Museums have also cautiously resumed hosting in-person events. Some are outdoors, like the Carnegie Museum of Art’s Inside Out performance series. Others are rentals, like weddings postponed earlier in the pandemic.
A few museum administrators have said that the safety precautions related to COVID-19 have in fact resulted in unexpected benefits for customers. For example, the mattress factory kept the timed ticket booth, which helped avoid large weekend crowds that could make it difficult to appreciate room-sized facilities. “We are finding that the traffic has dispersed more evenly than we have ever seen in the past,” said Haldeman.
What all of this means for museums varies considerably financially. For free entry venues, like Westmoreland and the August Wilson Center, the drop in admissions does not hurt the bottom line (although the loss of rental events and gift shop sales does). Grants and donations make up the vast majority of their income.

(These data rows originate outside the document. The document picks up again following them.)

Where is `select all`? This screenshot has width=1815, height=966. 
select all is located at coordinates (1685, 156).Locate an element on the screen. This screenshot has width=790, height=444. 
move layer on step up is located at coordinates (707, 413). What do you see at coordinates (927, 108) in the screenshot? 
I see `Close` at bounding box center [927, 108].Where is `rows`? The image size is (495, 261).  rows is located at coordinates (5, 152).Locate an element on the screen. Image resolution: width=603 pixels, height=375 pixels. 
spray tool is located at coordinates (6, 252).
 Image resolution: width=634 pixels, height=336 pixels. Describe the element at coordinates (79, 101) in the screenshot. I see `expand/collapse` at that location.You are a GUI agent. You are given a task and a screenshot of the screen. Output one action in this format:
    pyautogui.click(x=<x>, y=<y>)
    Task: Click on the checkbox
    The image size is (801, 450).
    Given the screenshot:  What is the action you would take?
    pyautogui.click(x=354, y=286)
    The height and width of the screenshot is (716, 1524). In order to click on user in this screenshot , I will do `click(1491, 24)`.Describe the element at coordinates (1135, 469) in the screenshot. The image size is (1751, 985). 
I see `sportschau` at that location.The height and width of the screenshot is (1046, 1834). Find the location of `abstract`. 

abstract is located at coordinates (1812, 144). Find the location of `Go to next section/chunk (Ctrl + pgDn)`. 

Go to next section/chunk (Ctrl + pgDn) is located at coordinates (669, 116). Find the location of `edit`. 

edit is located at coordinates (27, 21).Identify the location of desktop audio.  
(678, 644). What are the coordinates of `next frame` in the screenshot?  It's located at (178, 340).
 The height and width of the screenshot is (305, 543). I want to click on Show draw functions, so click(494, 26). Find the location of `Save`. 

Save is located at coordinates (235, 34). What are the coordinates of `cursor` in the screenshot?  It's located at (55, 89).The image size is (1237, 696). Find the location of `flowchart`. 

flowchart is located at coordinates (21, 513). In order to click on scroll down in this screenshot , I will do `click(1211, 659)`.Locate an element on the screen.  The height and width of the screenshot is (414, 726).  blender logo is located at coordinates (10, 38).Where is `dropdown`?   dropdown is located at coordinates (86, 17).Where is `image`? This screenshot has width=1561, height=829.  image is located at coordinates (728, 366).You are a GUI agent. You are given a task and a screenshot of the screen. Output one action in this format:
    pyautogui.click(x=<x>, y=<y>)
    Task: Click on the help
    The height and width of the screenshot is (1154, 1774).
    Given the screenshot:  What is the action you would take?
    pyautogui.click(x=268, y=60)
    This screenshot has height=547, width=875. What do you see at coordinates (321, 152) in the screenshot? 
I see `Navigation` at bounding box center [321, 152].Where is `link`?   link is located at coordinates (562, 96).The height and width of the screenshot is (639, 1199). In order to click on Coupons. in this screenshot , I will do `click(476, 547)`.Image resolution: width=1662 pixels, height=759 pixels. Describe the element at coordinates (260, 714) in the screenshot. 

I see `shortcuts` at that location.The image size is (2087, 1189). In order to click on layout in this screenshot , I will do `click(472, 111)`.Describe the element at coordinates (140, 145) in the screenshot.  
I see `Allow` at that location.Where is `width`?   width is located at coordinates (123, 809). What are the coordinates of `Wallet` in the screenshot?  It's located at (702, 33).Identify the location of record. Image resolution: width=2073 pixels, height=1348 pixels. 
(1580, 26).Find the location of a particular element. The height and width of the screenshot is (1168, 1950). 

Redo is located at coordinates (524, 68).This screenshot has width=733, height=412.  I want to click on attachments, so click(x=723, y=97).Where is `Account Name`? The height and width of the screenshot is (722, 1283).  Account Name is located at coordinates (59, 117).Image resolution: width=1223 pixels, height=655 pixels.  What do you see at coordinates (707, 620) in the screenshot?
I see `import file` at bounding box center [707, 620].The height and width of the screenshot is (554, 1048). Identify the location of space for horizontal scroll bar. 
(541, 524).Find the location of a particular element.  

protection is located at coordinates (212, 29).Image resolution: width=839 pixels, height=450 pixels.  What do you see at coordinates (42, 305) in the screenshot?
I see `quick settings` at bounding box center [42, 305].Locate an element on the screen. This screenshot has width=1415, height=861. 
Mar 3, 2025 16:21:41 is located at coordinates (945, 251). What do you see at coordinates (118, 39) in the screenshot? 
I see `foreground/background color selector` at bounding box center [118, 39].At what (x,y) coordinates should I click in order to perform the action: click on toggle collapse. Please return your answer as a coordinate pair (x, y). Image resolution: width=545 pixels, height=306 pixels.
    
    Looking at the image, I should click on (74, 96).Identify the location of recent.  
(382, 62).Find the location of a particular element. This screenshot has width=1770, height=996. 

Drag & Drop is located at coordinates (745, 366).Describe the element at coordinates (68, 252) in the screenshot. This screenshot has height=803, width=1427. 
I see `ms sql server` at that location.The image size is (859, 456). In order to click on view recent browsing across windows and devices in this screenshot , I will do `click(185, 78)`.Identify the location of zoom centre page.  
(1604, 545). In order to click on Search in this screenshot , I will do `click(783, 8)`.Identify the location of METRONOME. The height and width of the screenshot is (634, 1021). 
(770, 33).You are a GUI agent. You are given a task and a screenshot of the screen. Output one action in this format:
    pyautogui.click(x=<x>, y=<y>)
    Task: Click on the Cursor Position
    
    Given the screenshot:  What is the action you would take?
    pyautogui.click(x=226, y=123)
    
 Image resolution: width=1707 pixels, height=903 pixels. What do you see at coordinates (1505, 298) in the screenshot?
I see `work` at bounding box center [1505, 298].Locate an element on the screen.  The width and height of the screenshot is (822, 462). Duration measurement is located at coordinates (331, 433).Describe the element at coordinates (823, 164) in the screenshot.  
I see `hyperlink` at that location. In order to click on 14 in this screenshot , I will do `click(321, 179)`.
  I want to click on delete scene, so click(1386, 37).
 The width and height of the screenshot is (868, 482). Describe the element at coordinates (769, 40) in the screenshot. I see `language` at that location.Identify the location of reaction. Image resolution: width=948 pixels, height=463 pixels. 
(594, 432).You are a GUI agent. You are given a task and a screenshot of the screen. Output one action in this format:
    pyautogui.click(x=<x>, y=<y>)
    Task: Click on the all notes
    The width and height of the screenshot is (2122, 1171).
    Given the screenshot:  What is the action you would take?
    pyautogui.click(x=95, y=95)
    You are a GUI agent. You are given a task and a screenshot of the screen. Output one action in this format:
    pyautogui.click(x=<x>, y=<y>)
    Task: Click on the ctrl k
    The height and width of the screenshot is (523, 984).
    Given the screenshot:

The mattress factory, on the other hand, relies on earned income for 45% of its budget, and almost all of that comes from paid entries. “This is why COVID for us has been such a success,” said Haldemann.
This is also why the feedback from customers is such a relief.
At Carnegie Museums, entrance revenues actually exceed budget, Knapp said. This is because a higher proportion of customers are paying full price, rather than buying subscriptions with unlimited participation.
The History Center attributes its increased traffic to both “pent-up demand” and an increase in out-of-region visitors taking “single-tank trips,” Smith said.
Still, no one knows what the next phase of the pandemic will bring. “We hope despite the figures [of COVID-19 infections] on the upside, the trends will continue into the fall and through the holiday season, ”said Smith.